Imprensa é oposição. O resto é armazém de secos e molhados."

(Millôr Fernandes)

segunda-feira, 11 de outubro de 2010

O aborto no centro da campanha

Segunda, 11 de outubro de 2010 
Por Ivan de Carvalho
    A candidata do PT à presidência, Dilma Rousseff, reclamou, no fim de semana, contra o barulho que se está fazendo a respeito do aborto. Um barulho que, junto com alguns outros, já a prejudicou pesadamente, sob o aspecto eleitoral, na votação do começo do mês.

Disse a candidata e ex-ministra chefe da Casa Civil, após visita a uma instituição filantrópica, semana passada: “Essa discussão é legítima... ela só não pode ser o centro de todo o debate no Brasil”.

    Peço licença para discordar dela e dos que concordam com ela.
Pode. Pode ser o centro, sim. E, se for necessário para deixar bem claras as posições dos dois candidatos e seus partidos, bem como suas razões, deve. A sociedade precisa conhecer a fundo o assunto, já que se trata de uma questão vital, por natureza.

   Numa sabatina na Folha de S. Paulo, em 2007, a então ministra-chefe da Casa Civil da Presidência da República foi questionada: “Sobre o aborto, qual a posição da senhora? A legislação atual é adequada (considera crime o aborto, salvo em caso de estupro ou grave risco para a vida da gestante) ou a senhora defende uma ampliação?”.

   A resposta foi instantânea, rápida, segura, tranqüila e firme, como está evidente em vídeo feito na ocasião e disponível na Internet: “Olha, eu acho que tem de haver a descriminalização do aborto. Hoje, no Brasil, isso é um absurdo que não haja – a descriminalização”.

   Depois, em abril de 2009, em entrevista à revista Marie Claire, respondendo a uma pergunta da revista, que se declarava favorável à descriminalização, Dilma Rousseff respondeu: “Abortar não é fácil pra mulher alguma. Duvido que alguém se sinta confortável em fazer um aborto. Agora, isso não pode ser justificativa para que não haja a legalização. O aborto é uma questão de saúde pública. Há uma quantidade enorme de mulheres brasileiras que morre porque tenta abortar em condições precárias. Se a gente tratar o assunto de forma séria e respeitosa, evitará toda sorte de preconceitos. Essa é uma questão grave que causa muitos mal-entendidos.”
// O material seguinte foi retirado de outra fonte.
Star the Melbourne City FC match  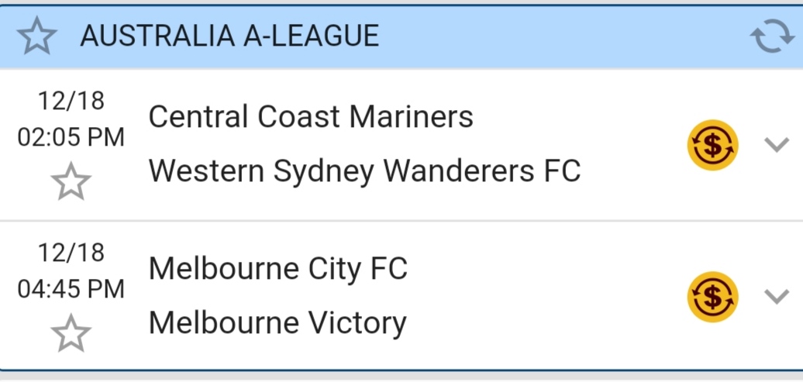point(71,333)
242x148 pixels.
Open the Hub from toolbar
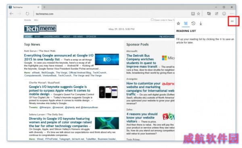coord(209,14)
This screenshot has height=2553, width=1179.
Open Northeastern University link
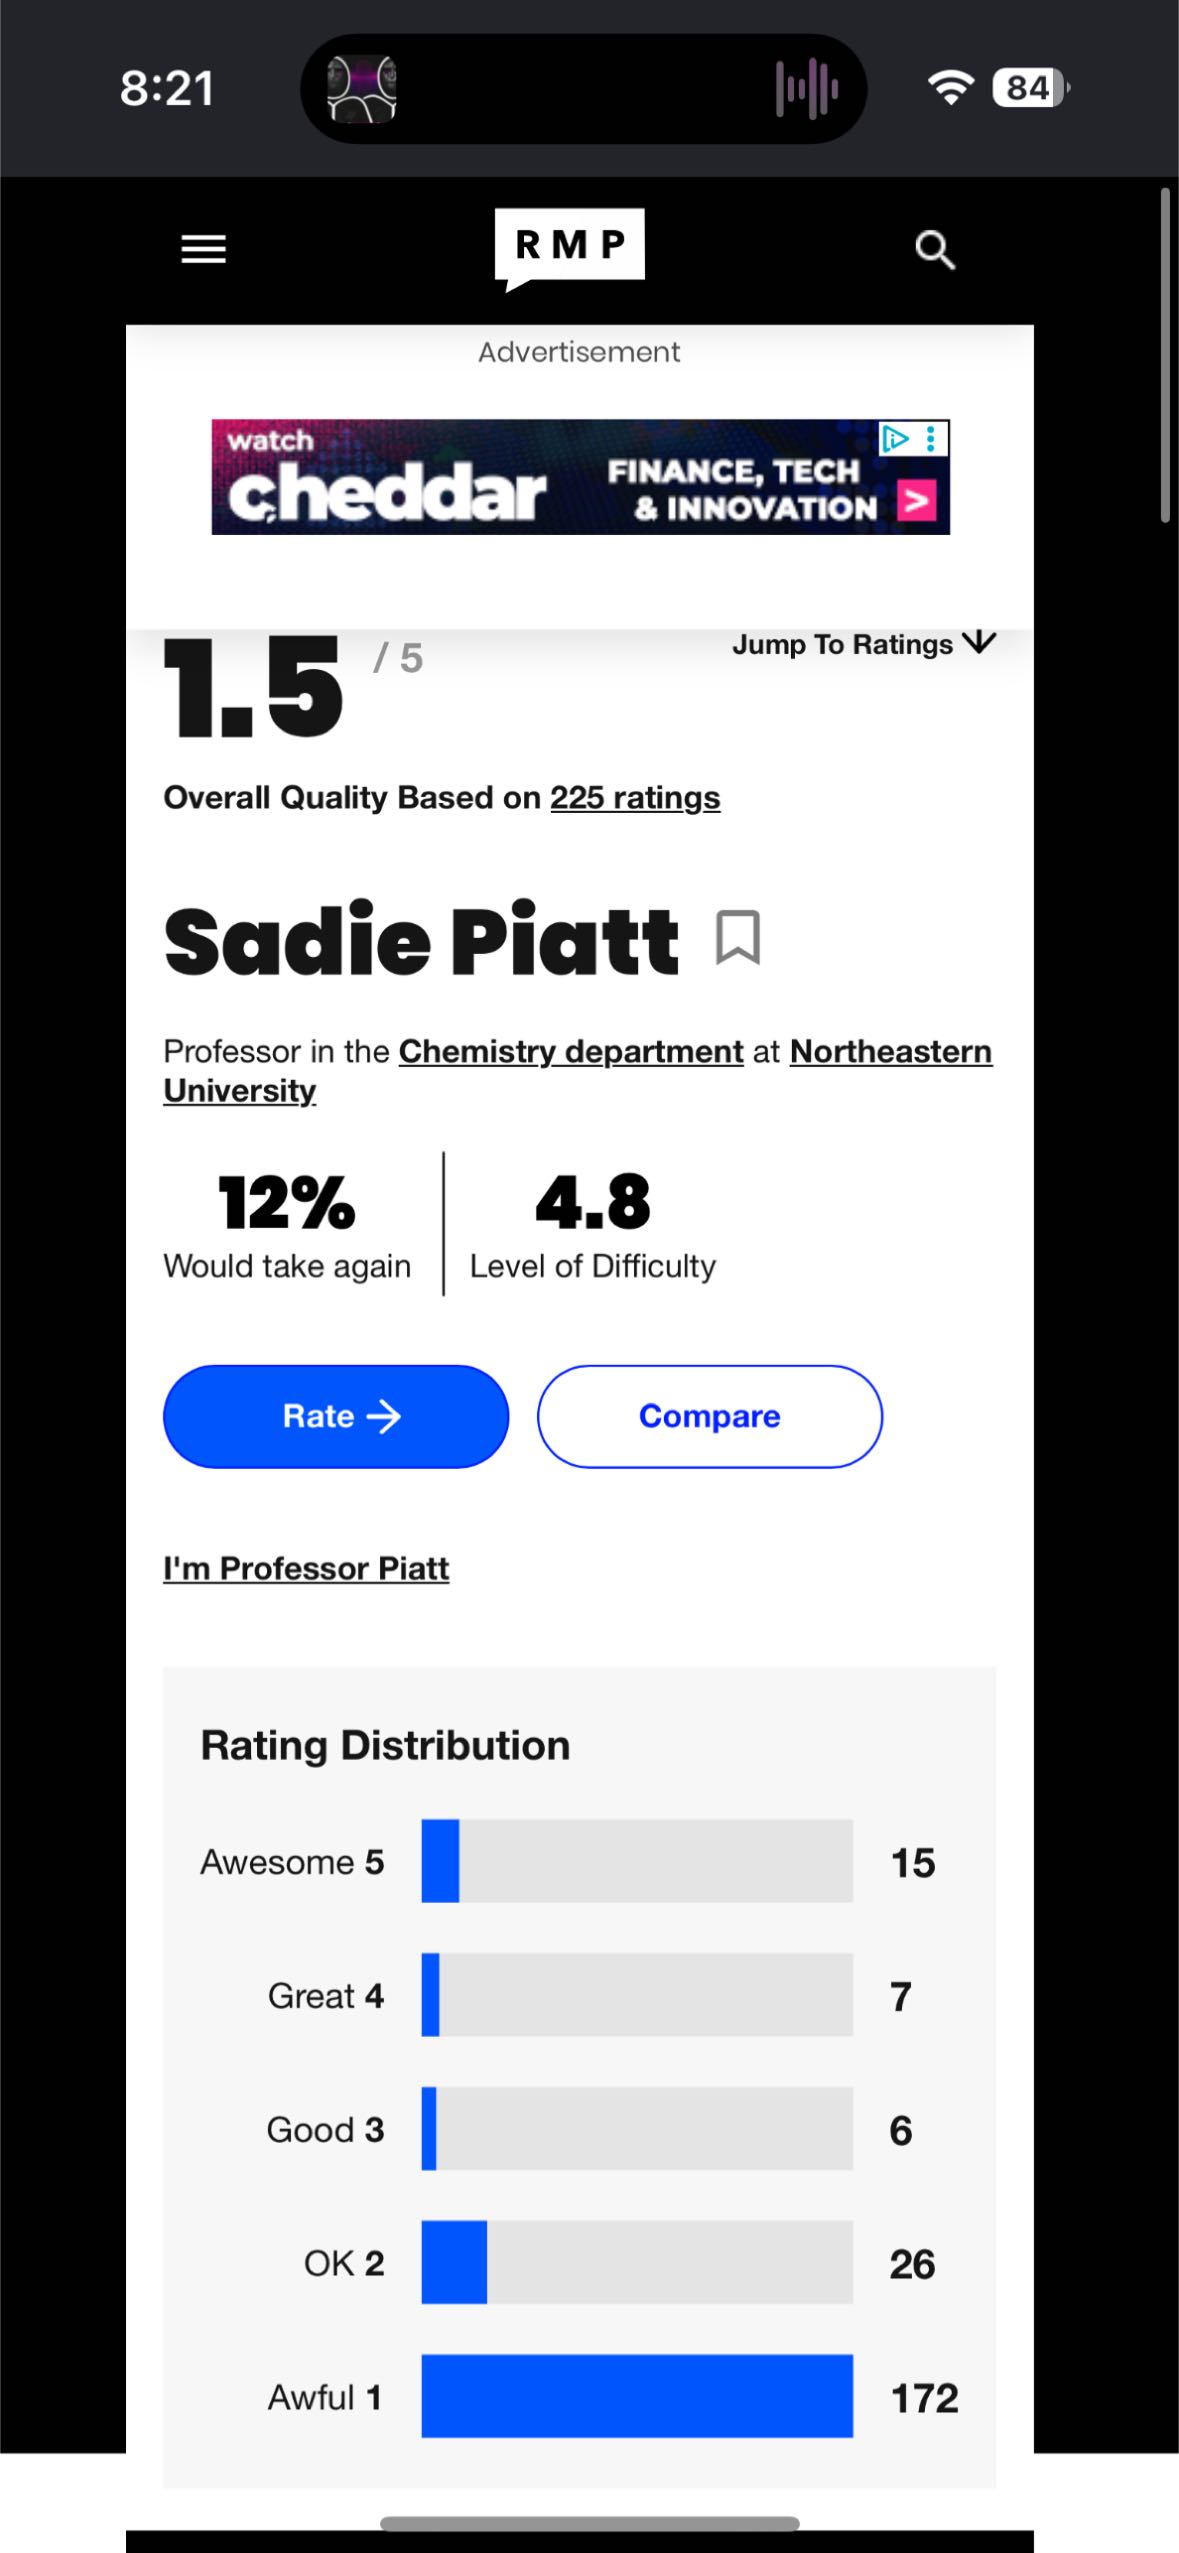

    Note o leitor: “Agora, isso não pode ser justificativa para que não haja a legalização”. À revista, em abril de 2009, reafirmou o que dissera ao jornal em 2007. Descriminalização, legalização – sinônimos óbvios, no caso, de liberação.

    Hoje, a candidata diz coisas confusas ou vagas a respeito. “Sou a favor da vida em todos os seus aspectos”. Eu, você e as torcidas do Flamengo e do Corinthians também são. E as dos outros times também.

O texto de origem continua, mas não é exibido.